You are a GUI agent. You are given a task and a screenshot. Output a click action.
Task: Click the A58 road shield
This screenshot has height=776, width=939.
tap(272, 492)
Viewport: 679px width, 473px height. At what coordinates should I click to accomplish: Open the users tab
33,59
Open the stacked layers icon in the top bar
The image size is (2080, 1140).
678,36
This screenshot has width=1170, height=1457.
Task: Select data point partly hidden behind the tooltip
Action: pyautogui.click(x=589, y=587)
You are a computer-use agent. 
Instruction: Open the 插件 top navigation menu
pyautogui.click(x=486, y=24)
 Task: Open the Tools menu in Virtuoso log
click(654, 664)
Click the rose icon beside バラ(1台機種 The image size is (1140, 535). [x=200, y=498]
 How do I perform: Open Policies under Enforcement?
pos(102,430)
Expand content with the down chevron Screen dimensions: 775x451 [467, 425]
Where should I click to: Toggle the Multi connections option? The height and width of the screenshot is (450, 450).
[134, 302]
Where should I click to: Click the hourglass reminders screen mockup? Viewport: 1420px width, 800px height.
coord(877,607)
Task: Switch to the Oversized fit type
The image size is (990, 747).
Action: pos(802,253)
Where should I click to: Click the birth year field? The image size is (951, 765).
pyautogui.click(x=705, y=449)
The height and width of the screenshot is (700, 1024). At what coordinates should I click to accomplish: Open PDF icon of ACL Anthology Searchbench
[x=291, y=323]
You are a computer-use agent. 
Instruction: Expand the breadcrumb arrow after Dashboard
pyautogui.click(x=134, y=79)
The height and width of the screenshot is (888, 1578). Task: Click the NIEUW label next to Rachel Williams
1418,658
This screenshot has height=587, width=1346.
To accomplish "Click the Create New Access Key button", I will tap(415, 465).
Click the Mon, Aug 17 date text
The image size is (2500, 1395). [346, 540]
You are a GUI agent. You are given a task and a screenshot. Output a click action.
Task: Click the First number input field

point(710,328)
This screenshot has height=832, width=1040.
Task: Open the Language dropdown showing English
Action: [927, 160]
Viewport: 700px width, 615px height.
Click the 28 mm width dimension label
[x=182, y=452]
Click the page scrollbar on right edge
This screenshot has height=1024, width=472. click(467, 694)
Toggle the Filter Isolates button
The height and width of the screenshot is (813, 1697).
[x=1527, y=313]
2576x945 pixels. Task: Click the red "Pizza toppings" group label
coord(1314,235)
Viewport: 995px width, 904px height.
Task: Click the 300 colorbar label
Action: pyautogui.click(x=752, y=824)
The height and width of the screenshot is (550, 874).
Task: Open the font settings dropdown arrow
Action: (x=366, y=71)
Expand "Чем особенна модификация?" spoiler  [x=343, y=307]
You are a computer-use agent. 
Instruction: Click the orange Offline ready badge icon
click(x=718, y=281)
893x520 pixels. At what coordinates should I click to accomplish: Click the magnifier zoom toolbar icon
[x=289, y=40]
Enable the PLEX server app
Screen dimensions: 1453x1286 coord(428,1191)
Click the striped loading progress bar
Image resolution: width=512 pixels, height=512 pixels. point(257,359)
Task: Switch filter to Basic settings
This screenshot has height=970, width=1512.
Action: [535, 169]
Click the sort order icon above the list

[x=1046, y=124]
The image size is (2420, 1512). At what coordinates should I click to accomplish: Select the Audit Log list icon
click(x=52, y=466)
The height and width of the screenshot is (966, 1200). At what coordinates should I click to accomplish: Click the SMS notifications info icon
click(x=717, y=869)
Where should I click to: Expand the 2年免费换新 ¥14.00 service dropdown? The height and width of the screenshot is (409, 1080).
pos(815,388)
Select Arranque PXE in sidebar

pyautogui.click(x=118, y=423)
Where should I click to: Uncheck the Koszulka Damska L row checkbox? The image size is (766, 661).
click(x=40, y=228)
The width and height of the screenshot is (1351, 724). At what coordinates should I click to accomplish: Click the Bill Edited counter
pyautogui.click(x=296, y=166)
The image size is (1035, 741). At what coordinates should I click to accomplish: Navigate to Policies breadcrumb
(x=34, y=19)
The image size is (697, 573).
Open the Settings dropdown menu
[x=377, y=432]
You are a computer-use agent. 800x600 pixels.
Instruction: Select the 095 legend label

+ + + + +

◆ **TASK REQUIREMENTS**: Only the lines from the one holding "Instruction: Click the" to the end of the material are wanted, each transcribed exactly.

◆ **RESPONSE TO THE TASK**:
Instruction: Click the orange Offline ready badge icon
click(x=718, y=281)
893x520 pixels. At what coordinates should I click to accomplish: Click the magnifier zoom toolbar icon
[x=289, y=40]
Enable the PLEX server app
Screen dimensions: 1453x1286 coord(428,1191)
Click the striped loading progress bar
Image resolution: width=512 pixels, height=512 pixels. point(257,359)
Task: Switch filter to Basic settings
This screenshot has height=970, width=1512.
Action: [535, 169]
Click the sort order icon above the list

[x=1046, y=124]
The image size is (2420, 1512). At what coordinates should I click to accomplish: Select the Audit Log list icon
click(x=52, y=466)
The height and width of the screenshot is (966, 1200). At what coordinates should I click to accomplish: Click the SMS notifications info icon
click(x=717, y=869)
Where should I click to: Expand the 2年免费换新 ¥14.00 service dropdown? The height and width of the screenshot is (409, 1080).
pos(815,388)
Select Arranque PXE in sidebar

pyautogui.click(x=118, y=423)
Where should I click to: Uncheck the Koszulka Damska L row checkbox? The image size is (766, 661).
click(x=40, y=228)
The width and height of the screenshot is (1351, 724). At what coordinates should I click to accomplish: Click the Bill Edited counter
pyautogui.click(x=296, y=166)
The image size is (1035, 741). At what coordinates should I click to accomplish: Navigate to Policies breadcrumb
(x=34, y=19)
The image size is (697, 573).
Open the Settings dropdown menu
[x=377, y=432]
You are a computer-use agent. 800x600 pixels.
Instruction: Select the 095 legend label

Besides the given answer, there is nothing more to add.